Dopo aver lavorato come
cameriere a Seattle e aver studiato alla University of Washington nella città,
si trasferì in California dove cominciò ad insegnare arti marziali. Esistono
diversi racconti e aneddoti su questo periodo, molti dei quali probabilmente
apocrifi. Ad esempio, si racconta che la comunità cinese californiana gli
intimò di smettere di insegnare i segreti delle arti marziali agli occidentali.
Lee rifiutò e così venne sfidato da un altro maestro di kung fu che Lee,
secondo il racconto, batté facilmente dopo tre minuti.
Lee era effettivamente molto
abile, veloce e forte: il suo straordinario atletismo è uno dei motivi del suo
successo. Era in grado di compiere acrobazie spericolate – tra cui i suoi
famosi calci volanti – e a differenza di molti altri praticanti di arti marziali
curava molto la sua forma fisica.

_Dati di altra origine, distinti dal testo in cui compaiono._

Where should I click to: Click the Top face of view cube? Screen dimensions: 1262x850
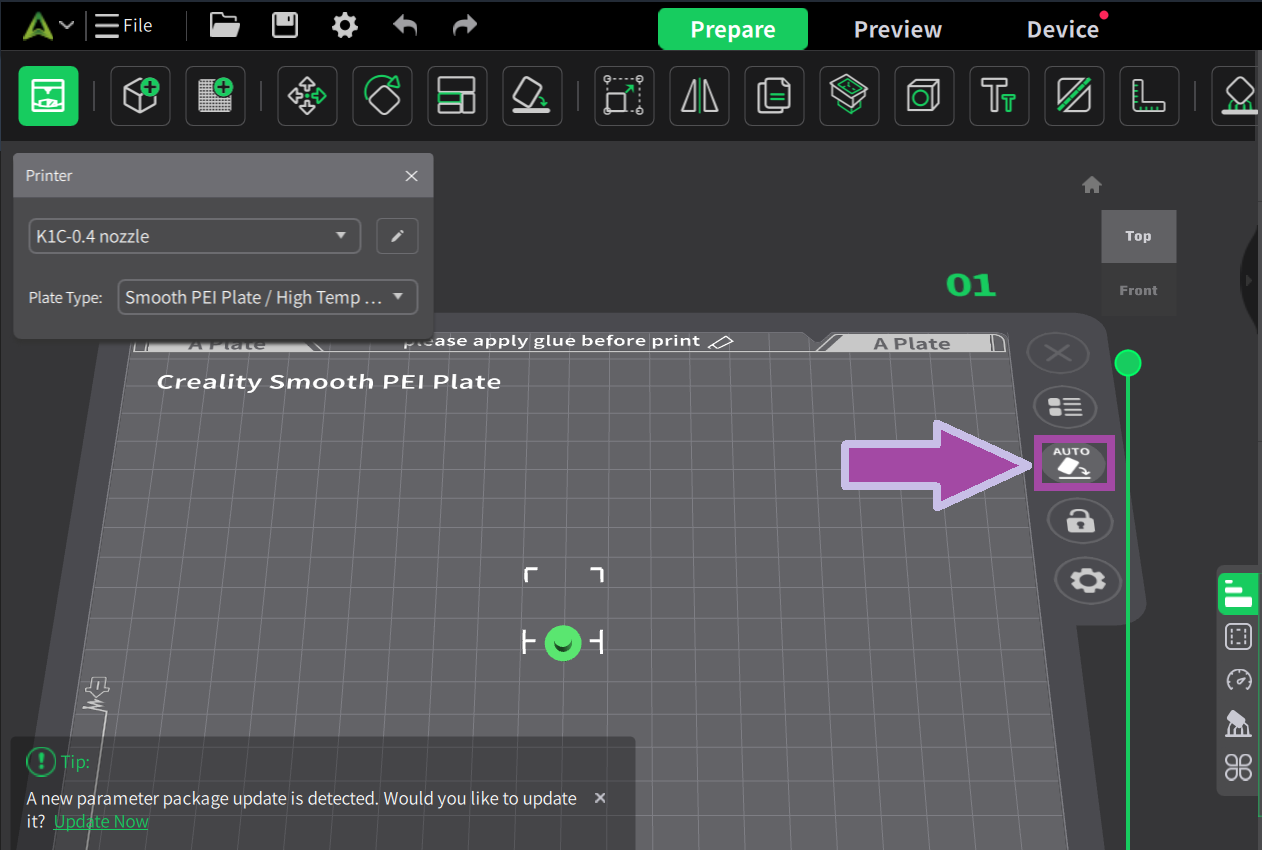(x=1138, y=236)
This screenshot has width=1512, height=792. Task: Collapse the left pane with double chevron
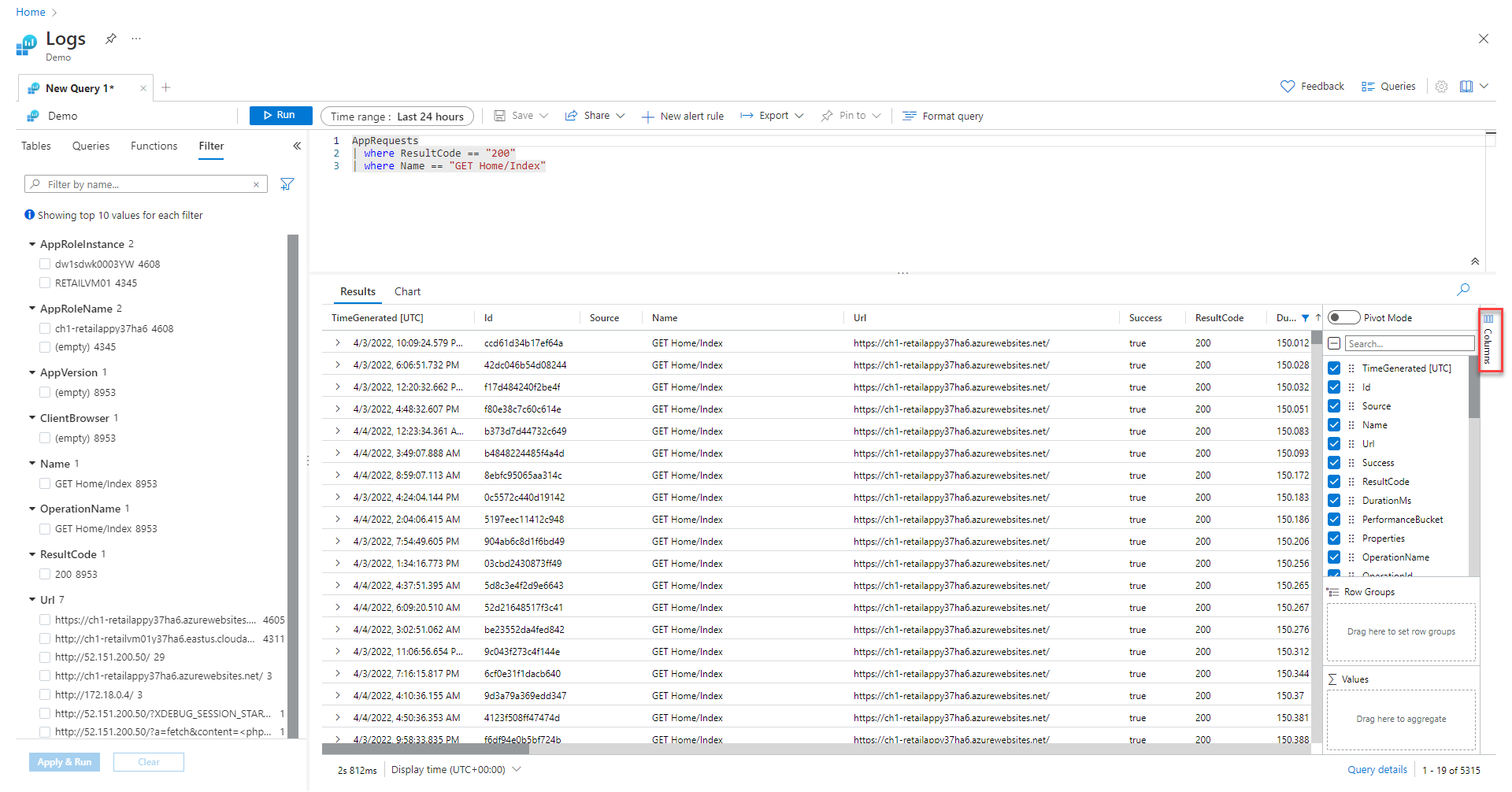297,146
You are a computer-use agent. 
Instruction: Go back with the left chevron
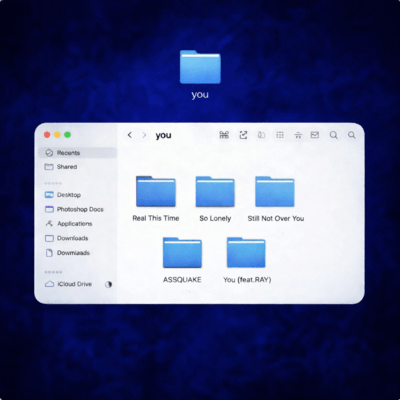[x=130, y=135]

Seguiva diete particolari e praticava il body
building. Negli anni ’60 si fece notare nel corso di diversi campionati di arti
marziali: oltre che per il suo stile, anche per i suoi modi da sbruffone.

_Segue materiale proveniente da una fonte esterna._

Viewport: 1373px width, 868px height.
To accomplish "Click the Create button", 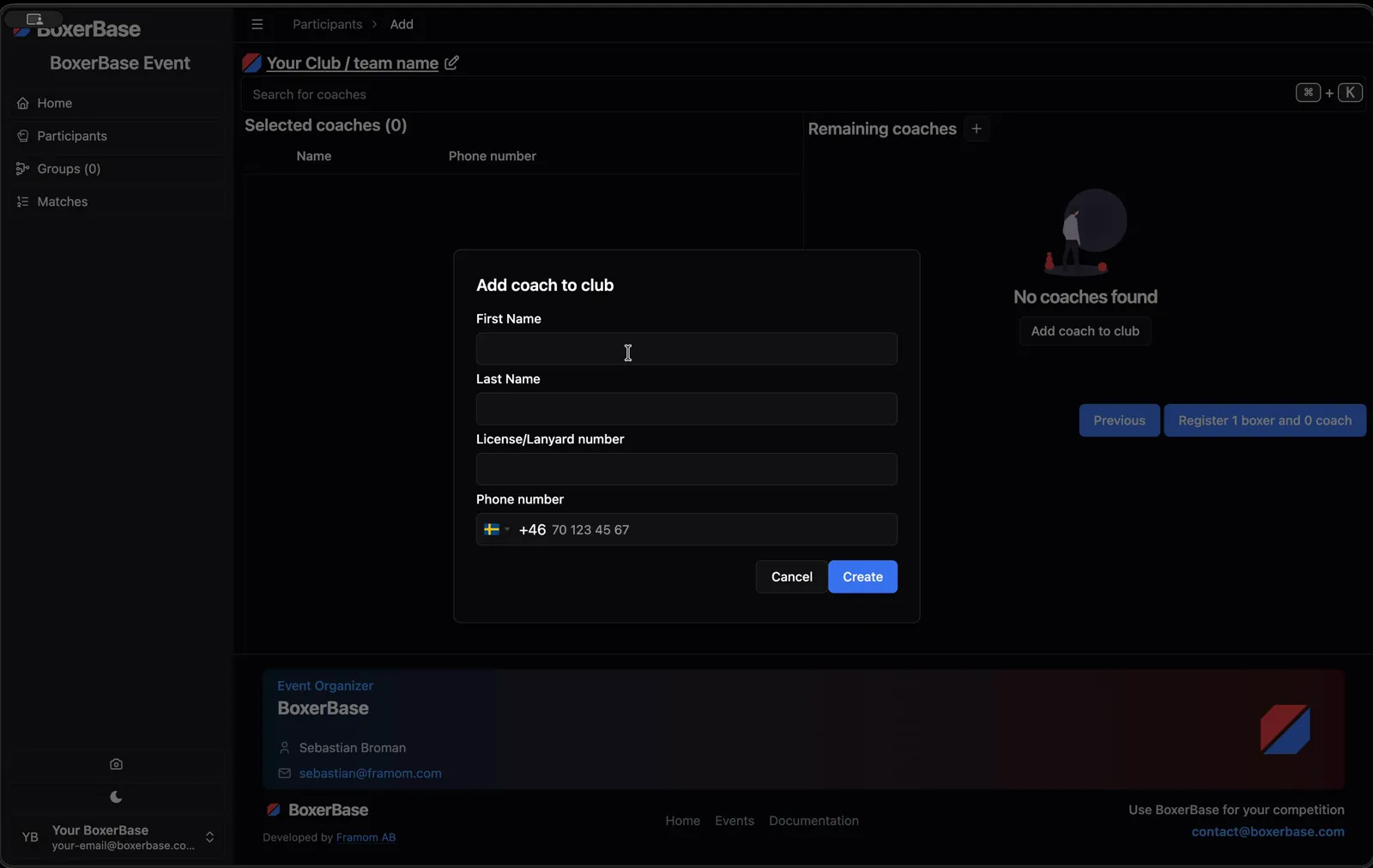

Durante gli scontri derideva l’avversario, lo provocava o gli girava di
proposito le spalle.
Nel 1964 venne notato da un
produttore durante un campionato internazionale di karate a Long Beach, in
California. Dopo una serie di provini, Lee venne scelto per interpretare Kato,
l’autista e guardia del corpo nella serie Il Calabrone Verde (il
protagonista è un celebre giustiziere su cui è stato girato un film anche nel
2011). Grazie al successo della serie, Lee viene scelto per interpretare un
ruolo simile a quello di Kato nel film L’investigatore Marlowe del 1969. Dopo qualche altra apparizione in
televisione, Lee decise di accettare le offerte per tornare a Hong Kong, visto
quanto era difficile per un cinese ottenere un ruolo che non fosse quello
dell’autista o del servitore: mentre nel suo paese d’origine era già una star,
grazie all’arrivo in televisione del Calabrone verde.

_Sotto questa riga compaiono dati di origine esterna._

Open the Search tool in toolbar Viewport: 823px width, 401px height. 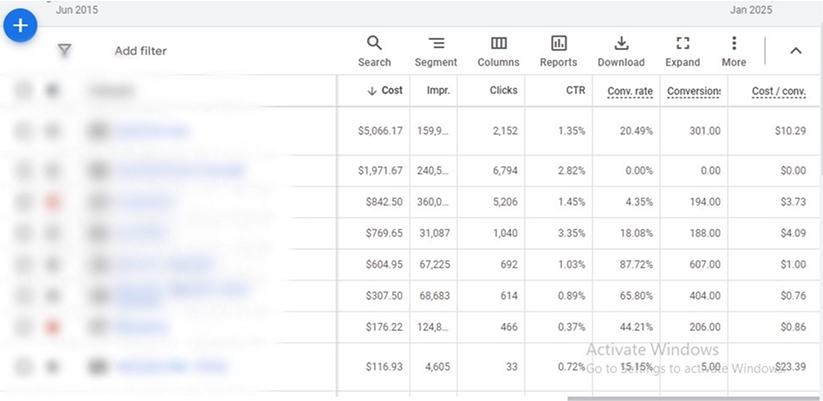click(374, 51)
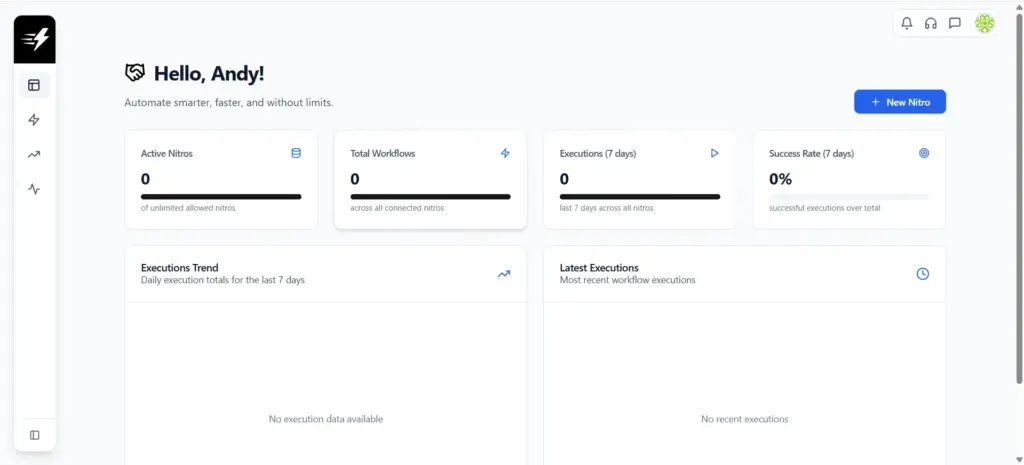This screenshot has height=465, width=1024.
Task: Open notifications bell icon
Action: [x=907, y=23]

Nel 1971 Lee era uno degli attori
più famosi di Hong Kong e della sua movimentata scena di cinema d’azione: Il
Calabrone Verde veniva trasmesso con il titolo The Kato Show.
Girò in due anni tre film da protagonista, che vennero esportati in tutto il
mondo. Il terzo, L’urlo di Chen terrorizza anche l’occidente – uno dei primi film in cui compare Chuck
Norris, tra l’altro – ebbe un tale successo che Lee tornò ad Hollywood per
girare un film di produzione americana, questa volta da protagonista. Come
attore, Lee aveva un grande carisma e grazie al suo successo divenne un eroe
prima di tutto presso il pubblico asiatico e le comunità orientali in tutto il
mondo.
Nel 1973 finì di girare I
Tre dell’Operazione Drago e
fu un altro successo enorme: costato soltanto un milione di dollari, ne incassò
negli anni successivi più di 200. Lee però non riuscì mai a vederlo. Il 20
luglio del 1973, mentre lavorava con il suo produttore a una sceneggiatura, si
addormentò dopo aver preso un analgesico. Non si svegliò più e poche ore dopo
venne dichiarato morto prima di arrivare in ospedale.
L’incertezza che i medici ebbero
inizialmente nel determinare le cause della morte contribuì a creare numerose
leggende. Ad esempio si disse che era stato avvelenato da una sua amante,
pagata da una casa di produzione rivale, oppure che era stato ucciso dalla
mafia cinese. Ma la storia che ebbe probabilmente più successo – anche perché
più in linea con il personaggio – era quella secondo cui Lee era morto dopo
essersi scontrato con un maestro di una scuola rivale. Secondo questo racconto
piuttosto fantastico, Lee perse lo scontro perché subì una mossa segreta, un
particolare tipo di pressione sui suoi organi vitali, che gli causò la morte
dieci giorni dopo aver subito il colpo.